What you need to do → Copy the rows between the line holding "Task: Select Milano row's Drawn value 2" and the line holding "tap(1196, 529)", inclusive, character for character.

Provided entries →
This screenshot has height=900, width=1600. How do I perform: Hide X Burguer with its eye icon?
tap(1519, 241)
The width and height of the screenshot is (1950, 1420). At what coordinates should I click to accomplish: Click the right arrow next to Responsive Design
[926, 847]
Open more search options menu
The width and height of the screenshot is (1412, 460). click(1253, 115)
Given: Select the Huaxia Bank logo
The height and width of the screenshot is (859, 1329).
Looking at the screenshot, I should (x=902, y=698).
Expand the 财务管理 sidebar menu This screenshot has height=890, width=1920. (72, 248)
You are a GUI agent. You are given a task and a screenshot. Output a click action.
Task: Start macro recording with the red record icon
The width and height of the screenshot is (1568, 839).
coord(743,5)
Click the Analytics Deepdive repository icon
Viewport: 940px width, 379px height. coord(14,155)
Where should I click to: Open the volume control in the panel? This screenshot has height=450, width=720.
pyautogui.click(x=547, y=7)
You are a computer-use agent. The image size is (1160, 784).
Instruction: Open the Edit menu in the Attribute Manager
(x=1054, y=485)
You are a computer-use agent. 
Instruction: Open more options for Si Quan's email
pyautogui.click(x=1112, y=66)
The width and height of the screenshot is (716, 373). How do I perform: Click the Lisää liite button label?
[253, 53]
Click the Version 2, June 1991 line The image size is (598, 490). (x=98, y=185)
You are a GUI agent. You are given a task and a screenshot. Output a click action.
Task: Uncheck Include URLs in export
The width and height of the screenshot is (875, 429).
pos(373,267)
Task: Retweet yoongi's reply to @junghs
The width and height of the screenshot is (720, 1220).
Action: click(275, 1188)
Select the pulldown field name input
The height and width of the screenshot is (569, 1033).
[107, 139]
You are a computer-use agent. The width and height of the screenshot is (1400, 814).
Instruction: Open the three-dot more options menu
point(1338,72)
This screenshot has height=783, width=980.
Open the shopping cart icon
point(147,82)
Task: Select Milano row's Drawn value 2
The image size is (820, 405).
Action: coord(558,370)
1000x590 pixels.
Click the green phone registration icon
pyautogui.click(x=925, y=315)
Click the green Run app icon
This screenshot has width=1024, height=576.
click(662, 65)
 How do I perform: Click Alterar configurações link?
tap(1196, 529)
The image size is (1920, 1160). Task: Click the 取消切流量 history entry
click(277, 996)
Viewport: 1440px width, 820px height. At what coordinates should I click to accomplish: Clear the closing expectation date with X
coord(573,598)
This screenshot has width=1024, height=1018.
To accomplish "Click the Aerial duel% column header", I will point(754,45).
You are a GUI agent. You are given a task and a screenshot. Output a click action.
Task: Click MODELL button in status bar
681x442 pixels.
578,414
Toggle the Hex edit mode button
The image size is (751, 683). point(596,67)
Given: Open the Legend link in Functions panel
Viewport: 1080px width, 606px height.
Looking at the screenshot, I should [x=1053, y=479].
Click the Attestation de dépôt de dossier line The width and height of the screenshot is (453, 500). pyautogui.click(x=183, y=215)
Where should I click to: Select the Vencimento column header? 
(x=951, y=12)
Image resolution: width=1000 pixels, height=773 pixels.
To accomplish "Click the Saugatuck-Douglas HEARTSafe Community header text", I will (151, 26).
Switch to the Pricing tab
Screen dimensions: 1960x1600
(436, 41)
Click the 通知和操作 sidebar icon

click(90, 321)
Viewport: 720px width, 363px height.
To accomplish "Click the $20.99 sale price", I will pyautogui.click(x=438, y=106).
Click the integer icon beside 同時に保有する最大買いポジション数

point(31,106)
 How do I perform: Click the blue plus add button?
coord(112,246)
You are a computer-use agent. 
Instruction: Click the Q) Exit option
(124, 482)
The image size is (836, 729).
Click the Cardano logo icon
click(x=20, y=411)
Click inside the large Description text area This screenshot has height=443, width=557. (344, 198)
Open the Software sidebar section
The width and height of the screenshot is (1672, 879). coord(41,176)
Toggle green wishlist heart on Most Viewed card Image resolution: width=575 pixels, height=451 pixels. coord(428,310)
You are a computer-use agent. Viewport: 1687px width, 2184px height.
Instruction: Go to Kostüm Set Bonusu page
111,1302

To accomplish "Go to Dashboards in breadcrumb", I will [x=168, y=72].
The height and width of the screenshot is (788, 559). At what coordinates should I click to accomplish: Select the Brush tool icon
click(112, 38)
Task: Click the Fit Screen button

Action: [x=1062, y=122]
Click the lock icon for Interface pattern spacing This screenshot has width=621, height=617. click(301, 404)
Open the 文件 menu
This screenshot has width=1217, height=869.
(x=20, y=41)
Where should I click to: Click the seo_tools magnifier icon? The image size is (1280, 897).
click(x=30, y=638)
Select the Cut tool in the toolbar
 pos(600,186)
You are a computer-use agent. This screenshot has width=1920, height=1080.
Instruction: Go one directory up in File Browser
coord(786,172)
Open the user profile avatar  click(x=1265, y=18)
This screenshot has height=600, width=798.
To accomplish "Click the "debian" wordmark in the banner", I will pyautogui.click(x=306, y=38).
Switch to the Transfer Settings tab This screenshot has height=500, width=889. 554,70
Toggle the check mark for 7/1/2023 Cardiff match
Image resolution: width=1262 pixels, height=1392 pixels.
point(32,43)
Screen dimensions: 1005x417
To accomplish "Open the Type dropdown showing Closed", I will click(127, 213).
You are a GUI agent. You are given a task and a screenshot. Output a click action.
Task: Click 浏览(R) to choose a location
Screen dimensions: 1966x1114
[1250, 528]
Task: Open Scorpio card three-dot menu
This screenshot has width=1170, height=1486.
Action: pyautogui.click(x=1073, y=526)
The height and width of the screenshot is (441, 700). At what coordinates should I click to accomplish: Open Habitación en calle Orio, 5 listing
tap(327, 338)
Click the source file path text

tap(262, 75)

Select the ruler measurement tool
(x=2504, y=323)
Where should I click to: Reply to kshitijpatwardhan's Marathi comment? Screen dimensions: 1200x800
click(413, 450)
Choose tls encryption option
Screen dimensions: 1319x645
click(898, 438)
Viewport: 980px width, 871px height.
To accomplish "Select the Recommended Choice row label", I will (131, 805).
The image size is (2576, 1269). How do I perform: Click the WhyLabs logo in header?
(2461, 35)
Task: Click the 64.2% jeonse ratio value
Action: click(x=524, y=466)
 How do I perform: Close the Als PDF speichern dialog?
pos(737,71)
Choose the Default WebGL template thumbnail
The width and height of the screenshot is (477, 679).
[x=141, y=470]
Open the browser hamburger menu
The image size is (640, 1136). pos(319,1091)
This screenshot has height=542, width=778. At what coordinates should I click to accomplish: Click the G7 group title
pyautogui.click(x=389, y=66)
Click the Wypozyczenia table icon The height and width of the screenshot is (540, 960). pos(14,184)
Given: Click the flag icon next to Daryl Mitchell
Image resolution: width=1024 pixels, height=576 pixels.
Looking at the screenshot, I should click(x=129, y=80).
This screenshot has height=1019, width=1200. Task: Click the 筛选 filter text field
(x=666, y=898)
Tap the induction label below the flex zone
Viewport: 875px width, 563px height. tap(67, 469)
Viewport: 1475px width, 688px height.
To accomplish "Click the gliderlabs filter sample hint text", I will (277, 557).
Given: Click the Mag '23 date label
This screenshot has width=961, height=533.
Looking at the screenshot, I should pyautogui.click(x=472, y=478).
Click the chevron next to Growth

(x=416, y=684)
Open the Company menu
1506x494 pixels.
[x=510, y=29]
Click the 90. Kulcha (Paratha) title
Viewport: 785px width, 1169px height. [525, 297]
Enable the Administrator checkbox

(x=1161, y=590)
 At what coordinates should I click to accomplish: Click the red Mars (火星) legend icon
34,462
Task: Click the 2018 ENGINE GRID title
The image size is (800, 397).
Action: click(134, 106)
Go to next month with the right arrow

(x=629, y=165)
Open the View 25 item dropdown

Complete answer →
Task: Select Milano row's Drawn value 2
The image size is (820, 405).
Action: coord(558,370)
1000x590 pixels.
Click the green phone registration icon
pyautogui.click(x=925, y=315)
Click the green Run app icon
This screenshot has width=1024, height=576.
click(662, 65)
 How do I perform: Click Alterar configurações link?
tap(1196, 529)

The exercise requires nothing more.